Data broker ChoicePoint Inc. yesterday agreed to pay a $10 million federal fine over security breaches that exposed more than 160,000 people to possible identity theft. Privacy experts praised the settlement as a warning to companies to get more serious about protecting sensitive information.

The Alpharetta, Ga.-based company, one of the nation's largest buyers and sellers of personal information such as Social Security numbers, birth dates and addresses, also agreed to pay $5 million into a fund to compensate people who suffered as a result of the breaches.

The Federal Trade Commission, which said the fine was the largest civil penalty it had ever imposed, said ChoicePoint violated consumers' privacy and breaking federal laws by mishandling the information and misleading people about its privacy policy.

ChoicePoint said it did not admit to any of the FTC's charges but was happy to have resolved the matter.

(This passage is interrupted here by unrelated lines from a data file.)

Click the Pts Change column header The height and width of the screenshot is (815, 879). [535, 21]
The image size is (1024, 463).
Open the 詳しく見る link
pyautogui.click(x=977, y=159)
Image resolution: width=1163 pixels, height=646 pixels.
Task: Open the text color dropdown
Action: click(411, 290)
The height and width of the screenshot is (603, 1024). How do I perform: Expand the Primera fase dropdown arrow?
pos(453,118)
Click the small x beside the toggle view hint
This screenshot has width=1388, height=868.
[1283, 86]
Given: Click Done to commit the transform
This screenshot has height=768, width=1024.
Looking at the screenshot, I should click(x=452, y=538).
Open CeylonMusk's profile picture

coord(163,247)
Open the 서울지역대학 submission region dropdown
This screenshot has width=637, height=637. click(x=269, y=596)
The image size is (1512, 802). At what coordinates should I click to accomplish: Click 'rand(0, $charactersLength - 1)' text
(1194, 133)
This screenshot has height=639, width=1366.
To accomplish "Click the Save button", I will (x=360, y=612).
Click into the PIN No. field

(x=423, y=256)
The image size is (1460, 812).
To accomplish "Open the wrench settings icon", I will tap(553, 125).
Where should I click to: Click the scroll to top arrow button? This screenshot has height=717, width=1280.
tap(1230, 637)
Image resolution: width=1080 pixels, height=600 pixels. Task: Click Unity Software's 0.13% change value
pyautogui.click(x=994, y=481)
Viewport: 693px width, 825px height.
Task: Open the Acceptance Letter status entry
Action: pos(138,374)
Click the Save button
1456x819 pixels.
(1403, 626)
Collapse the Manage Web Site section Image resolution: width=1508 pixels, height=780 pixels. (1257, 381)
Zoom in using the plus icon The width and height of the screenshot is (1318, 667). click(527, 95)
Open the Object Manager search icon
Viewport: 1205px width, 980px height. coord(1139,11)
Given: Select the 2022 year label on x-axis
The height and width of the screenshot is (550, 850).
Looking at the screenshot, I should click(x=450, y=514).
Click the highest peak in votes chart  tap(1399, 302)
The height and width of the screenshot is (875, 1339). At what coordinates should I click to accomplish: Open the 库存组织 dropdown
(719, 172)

The ChoicePoint case has galvanized public concerns both about the ease with which personal information can be bought and sold and about the lax security procedures at data brokers that last year alone led to security breaches affecting tens of millions of people.

ChoicePoint told about 145,000 people in February that their personal information was obtained from the company by suspected criminals who masqueraded as legitimate businesspeople. Later in the year, it told another 17,000 people that information such as their names, addresses, dates of birth, Social Security numbers and summary credit information had been compromised.

The FTC said the incidents led to at least 800 cases of identity theft, which has been the top type of consumer complaint logged by the agency for the past six years.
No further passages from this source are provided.